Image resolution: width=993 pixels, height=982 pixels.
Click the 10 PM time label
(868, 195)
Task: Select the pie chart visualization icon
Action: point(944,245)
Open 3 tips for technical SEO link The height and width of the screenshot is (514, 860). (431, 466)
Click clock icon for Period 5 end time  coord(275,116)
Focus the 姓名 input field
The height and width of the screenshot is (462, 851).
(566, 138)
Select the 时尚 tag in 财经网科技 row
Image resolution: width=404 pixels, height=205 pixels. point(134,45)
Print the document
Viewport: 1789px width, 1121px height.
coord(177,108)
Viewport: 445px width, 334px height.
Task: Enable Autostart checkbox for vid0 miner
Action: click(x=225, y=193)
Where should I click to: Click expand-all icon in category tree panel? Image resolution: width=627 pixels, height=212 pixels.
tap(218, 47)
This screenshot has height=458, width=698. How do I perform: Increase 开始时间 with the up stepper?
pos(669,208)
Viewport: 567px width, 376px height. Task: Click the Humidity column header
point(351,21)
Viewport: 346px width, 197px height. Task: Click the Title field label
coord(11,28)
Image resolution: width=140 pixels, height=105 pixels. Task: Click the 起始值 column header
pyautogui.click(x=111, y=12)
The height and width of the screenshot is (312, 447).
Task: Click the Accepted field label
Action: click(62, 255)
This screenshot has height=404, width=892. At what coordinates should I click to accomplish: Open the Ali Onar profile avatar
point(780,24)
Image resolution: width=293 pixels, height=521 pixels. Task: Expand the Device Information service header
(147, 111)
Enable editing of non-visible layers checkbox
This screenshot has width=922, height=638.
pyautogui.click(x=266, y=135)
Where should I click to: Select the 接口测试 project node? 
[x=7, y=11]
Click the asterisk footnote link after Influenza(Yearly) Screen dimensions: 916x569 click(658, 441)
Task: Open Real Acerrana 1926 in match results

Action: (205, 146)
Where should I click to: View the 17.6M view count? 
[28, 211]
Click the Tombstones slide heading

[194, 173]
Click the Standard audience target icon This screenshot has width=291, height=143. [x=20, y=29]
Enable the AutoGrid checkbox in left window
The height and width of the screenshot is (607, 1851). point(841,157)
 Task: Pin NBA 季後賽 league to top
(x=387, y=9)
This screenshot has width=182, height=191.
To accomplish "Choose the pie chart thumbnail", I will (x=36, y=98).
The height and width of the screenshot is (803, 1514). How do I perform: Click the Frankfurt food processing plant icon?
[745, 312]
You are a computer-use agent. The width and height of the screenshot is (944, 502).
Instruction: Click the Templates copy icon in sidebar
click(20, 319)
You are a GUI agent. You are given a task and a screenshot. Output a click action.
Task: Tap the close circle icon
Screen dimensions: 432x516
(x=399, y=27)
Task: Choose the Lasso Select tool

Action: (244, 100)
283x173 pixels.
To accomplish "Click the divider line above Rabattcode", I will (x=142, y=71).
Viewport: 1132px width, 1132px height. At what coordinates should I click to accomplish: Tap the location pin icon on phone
--
§ **PROBLEM TO SOLVE**:
Rewrite all the items above, swapping every "Where should I click to" for "Where do I click to" and leaving everything else unchanged.

§ **COMPLETE RESPONSE**:
Image resolution: width=993 pixels, height=982 pixels.
Click the 10 PM time label
(868, 195)
Task: Select the pie chart visualization icon
Action: point(944,245)
Open 3 tips for technical SEO link The height and width of the screenshot is (514, 860). (431, 466)
Click clock icon for Period 5 end time  coord(275,116)
Focus the 姓名 input field
The height and width of the screenshot is (462, 851).
(566, 138)
Select the 时尚 tag in 财经网科技 row
Image resolution: width=404 pixels, height=205 pixels. point(134,45)
Print the document
Viewport: 1789px width, 1121px height.
coord(177,108)
Viewport: 445px width, 334px height.
Task: Enable Autostart checkbox for vid0 miner
Action: click(x=225, y=193)
Where do I click to: Click expand-all icon in category tree panel? Image resolution: width=627 pixels, height=212 pixels.
tap(218, 47)
This screenshot has height=458, width=698. How do I perform: Increase 开始时间 with the up stepper?
pos(669,208)
Viewport: 567px width, 376px height. Task: Click the Humidity column header
point(351,21)
Viewport: 346px width, 197px height. Task: Click the Title field label
coord(11,28)
Image resolution: width=140 pixels, height=105 pixels. Task: Click the 起始值 column header
pyautogui.click(x=111, y=12)
The height and width of the screenshot is (312, 447).
Task: Click the Accepted field label
Action: click(62, 255)
This screenshot has height=404, width=892. At what coordinates should I click to accomplish: Open the Ali Onar profile avatar
point(780,24)
Image resolution: width=293 pixels, height=521 pixels. Task: Expand the Device Information service header
(147, 111)
Enable editing of non-visible layers checkbox
This screenshot has width=922, height=638.
pyautogui.click(x=266, y=135)
Where do I click to: Select the 接口测试 project node? 
[x=7, y=11]
Click the asterisk footnote link after Influenza(Yearly) Screen dimensions: 916x569 click(658, 441)
Task: Open Real Acerrana 1926 in match results

Action: (205, 146)
Where do I click to: View the 17.6M view count? 
[28, 211]
Click the Tombstones slide heading

[194, 173]
Click the Standard audience target icon This screenshot has width=291, height=143. [x=20, y=29]
Enable the AutoGrid checkbox in left window
The height and width of the screenshot is (607, 1851). point(841,157)
 Task: Pin NBA 季後賽 league to top
(x=387, y=9)
This screenshot has width=182, height=191.
To accomplish "Choose the pie chart thumbnail", I will (x=36, y=98).
The height and width of the screenshot is (803, 1514). How do I perform: Click the Frankfurt food processing plant icon?
[745, 312]
You are a computer-use agent. The width and height of the screenshot is (944, 502).
Instruction: Click the Templates copy icon in sidebar
click(20, 319)
You are a GUI agent. You are given a task and a screenshot. Output a click action.
Task: Tap the close circle icon
Screen dimensions: 432x516
(x=399, y=27)
Task: Choose the Lasso Select tool

Action: (244, 100)
283x173 pixels.
To accomplish "Click the divider line above Rabattcode", I will (x=142, y=71).
Viewport: 1132px width, 1132px height. At what coordinates should I click to accomplish: Tap the location pin icon on phone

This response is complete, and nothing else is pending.